The only realistic way to monitor traffic on switched networks is to monitor traffic within the switches themselves. In addition to the technical difficulties of the task, there are also severe price constraints. The market for switches is maturing and there is very little room to add cost or impact the performance of these devices, especially since monitoring is secondary to the primary switching function of the device.

There are three main choices for traffic monitoring :

1. RMON RMON1 (Remote MONitor) is an Internet Engineering Task Force (IETF) standard specifying a remote, promiscuous, traffic-monitoring device. An RMON device monitors and decodes every packet on the network to which it is attached, creates tables of measurements that can be later downloaded by a network management application.
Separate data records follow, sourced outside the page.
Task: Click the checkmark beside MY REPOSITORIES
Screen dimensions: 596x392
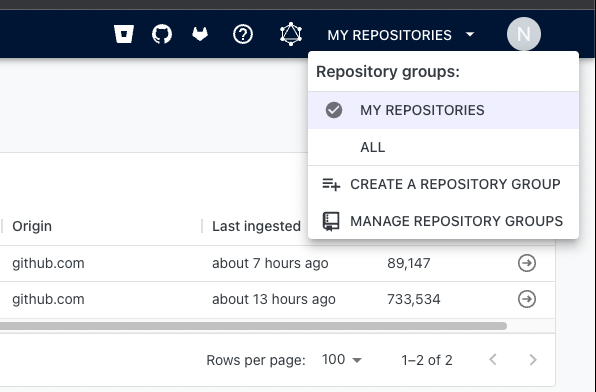Action: pyautogui.click(x=334, y=110)
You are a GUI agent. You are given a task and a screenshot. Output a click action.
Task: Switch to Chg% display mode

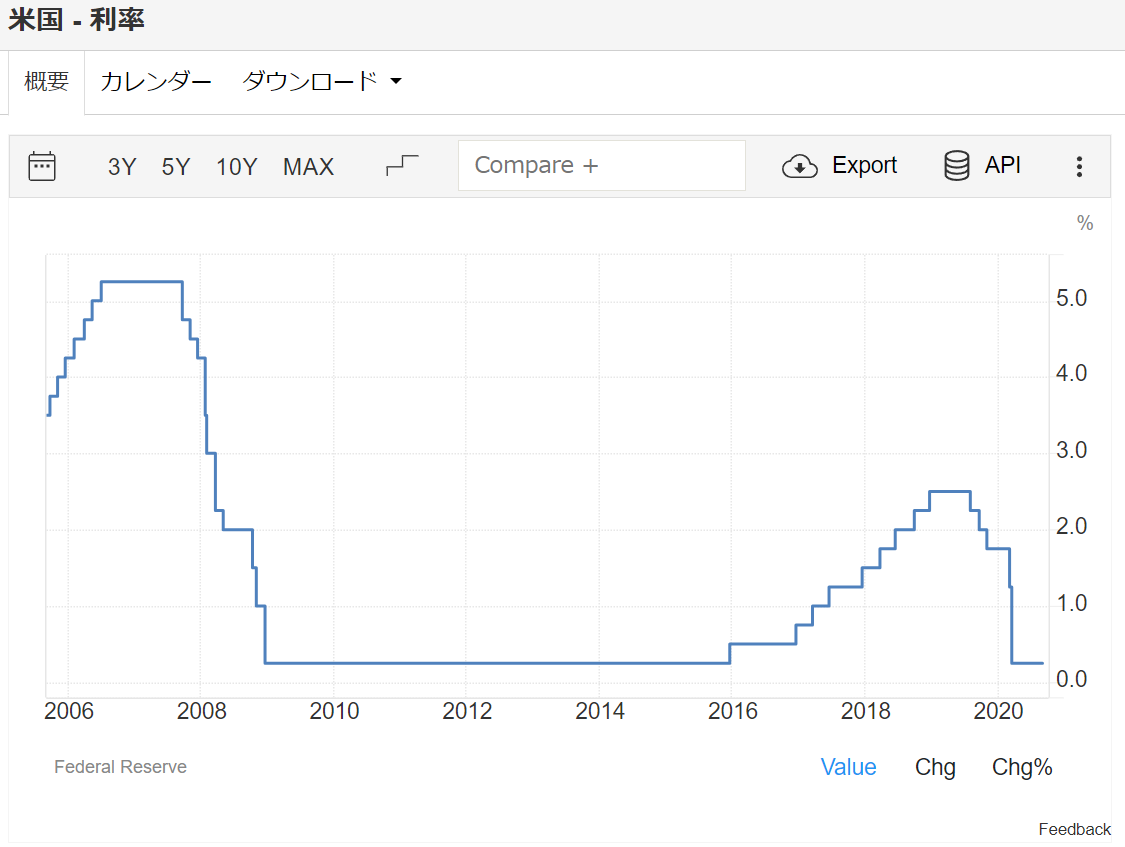click(x=1022, y=767)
2. NetFlow Cisco routers and switches, as part of their NetFlow monitoring system, send information about completed traffic flows, to a central collector. The device decodes every IP packet, maintains tables of active flows, and forwards flow records periodically or when they complete to a network management application.

3. sFlow combines accurate packet counters with a statistical sampling of the state of the routing and bridging tables used by the switch to forward randomly selected packets. The sampled information is immediately sent to a central collector for analysis.